YOUR INSTRUCTIONS | Repeat all entries exactly.

Items from a dataset:
- - - -

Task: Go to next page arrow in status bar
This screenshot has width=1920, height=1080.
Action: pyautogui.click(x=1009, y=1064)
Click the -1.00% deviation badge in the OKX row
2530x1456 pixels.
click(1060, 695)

- - - -

EXERCISE SOLUTION |
Task: Go to next page arrow in status bar
This screenshot has width=1920, height=1080.
Action: pyautogui.click(x=1009, y=1064)
Click the -1.00% deviation badge in the OKX row
2530x1456 pixels.
click(1060, 695)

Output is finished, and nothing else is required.